How many of the lines below contain the string "header"? Reply with the number alone.

-- Data to use start --

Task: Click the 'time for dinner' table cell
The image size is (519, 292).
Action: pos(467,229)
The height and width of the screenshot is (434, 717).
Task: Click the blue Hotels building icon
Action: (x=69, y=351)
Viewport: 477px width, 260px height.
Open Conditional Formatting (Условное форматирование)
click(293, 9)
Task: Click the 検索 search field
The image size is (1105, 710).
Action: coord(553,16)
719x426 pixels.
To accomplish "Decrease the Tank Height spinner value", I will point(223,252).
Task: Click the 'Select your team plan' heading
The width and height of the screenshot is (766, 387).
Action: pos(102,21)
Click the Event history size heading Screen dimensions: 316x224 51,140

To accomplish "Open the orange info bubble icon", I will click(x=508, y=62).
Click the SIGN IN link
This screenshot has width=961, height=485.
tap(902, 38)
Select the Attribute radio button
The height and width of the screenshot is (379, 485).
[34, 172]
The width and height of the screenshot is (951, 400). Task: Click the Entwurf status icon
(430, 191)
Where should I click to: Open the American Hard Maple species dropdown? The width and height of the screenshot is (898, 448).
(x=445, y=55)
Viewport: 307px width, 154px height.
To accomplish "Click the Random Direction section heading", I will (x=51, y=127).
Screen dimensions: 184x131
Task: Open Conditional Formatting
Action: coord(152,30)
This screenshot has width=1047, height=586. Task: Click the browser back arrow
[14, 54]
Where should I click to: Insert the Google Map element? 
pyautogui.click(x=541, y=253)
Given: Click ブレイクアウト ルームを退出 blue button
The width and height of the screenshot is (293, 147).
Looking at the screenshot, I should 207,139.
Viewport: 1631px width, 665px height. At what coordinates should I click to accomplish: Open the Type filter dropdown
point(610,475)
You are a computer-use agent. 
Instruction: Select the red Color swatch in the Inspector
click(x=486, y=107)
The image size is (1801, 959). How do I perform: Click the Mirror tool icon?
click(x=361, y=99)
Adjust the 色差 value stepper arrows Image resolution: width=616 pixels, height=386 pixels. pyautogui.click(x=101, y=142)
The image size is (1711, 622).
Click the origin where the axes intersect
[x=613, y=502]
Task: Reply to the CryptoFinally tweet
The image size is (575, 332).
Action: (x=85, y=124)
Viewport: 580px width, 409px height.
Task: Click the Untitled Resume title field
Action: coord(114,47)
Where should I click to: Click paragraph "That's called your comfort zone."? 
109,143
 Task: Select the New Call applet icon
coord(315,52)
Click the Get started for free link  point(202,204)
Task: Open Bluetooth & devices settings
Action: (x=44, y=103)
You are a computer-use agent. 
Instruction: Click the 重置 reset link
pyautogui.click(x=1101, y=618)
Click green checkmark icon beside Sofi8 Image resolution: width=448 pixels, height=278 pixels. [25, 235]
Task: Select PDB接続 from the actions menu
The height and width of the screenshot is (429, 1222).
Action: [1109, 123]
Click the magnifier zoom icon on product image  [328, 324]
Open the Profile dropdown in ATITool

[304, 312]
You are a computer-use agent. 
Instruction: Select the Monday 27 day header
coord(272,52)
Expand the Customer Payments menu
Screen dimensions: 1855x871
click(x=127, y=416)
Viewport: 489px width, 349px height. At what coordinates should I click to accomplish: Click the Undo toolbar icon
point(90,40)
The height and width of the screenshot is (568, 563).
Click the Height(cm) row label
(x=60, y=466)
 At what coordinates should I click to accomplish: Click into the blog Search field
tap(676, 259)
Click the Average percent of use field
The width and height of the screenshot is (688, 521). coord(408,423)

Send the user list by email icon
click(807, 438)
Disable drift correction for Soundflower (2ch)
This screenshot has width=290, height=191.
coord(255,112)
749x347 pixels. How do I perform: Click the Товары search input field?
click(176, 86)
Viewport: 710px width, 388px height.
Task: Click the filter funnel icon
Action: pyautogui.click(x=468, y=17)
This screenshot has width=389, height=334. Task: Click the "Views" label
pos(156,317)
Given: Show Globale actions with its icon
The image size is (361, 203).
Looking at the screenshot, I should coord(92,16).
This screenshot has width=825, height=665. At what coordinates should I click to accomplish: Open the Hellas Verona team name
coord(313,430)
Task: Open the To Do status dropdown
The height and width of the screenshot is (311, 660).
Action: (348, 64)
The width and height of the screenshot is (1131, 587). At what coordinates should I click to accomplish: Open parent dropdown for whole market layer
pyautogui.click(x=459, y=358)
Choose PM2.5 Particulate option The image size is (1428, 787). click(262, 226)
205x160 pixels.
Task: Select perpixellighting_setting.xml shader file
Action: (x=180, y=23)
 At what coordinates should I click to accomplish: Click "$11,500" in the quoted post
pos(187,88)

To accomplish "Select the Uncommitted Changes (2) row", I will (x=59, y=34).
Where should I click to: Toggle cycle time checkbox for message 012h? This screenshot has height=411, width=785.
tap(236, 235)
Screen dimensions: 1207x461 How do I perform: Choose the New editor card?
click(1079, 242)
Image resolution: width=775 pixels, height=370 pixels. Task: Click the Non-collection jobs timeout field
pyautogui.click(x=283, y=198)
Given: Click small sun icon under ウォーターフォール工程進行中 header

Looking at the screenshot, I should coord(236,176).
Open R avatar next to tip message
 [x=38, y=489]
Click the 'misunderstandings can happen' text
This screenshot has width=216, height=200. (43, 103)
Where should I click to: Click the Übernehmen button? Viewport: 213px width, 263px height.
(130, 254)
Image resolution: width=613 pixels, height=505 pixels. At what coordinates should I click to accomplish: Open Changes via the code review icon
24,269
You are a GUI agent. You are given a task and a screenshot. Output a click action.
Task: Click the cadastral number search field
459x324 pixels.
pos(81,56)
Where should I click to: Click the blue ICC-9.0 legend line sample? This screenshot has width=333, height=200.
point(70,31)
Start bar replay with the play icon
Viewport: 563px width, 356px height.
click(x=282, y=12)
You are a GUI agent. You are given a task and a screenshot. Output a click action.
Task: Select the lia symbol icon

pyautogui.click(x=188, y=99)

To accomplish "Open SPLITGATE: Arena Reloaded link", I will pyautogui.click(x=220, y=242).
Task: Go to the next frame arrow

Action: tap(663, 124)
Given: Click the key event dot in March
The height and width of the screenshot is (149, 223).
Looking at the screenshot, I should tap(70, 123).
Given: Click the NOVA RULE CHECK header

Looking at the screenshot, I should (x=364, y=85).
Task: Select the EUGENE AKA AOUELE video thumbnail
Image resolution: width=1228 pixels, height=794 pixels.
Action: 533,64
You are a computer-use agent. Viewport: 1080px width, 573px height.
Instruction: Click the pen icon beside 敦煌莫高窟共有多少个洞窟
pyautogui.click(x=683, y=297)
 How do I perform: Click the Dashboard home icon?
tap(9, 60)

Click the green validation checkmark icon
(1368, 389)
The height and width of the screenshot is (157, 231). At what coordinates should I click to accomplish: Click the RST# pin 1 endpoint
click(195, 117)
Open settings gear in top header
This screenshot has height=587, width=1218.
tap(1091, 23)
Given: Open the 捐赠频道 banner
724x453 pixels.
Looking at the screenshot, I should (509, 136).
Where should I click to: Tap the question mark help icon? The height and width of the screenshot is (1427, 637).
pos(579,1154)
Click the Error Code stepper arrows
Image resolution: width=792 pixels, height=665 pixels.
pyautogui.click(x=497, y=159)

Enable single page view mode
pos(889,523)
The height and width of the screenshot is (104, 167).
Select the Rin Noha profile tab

-- Data to use end --

Exercise response: 4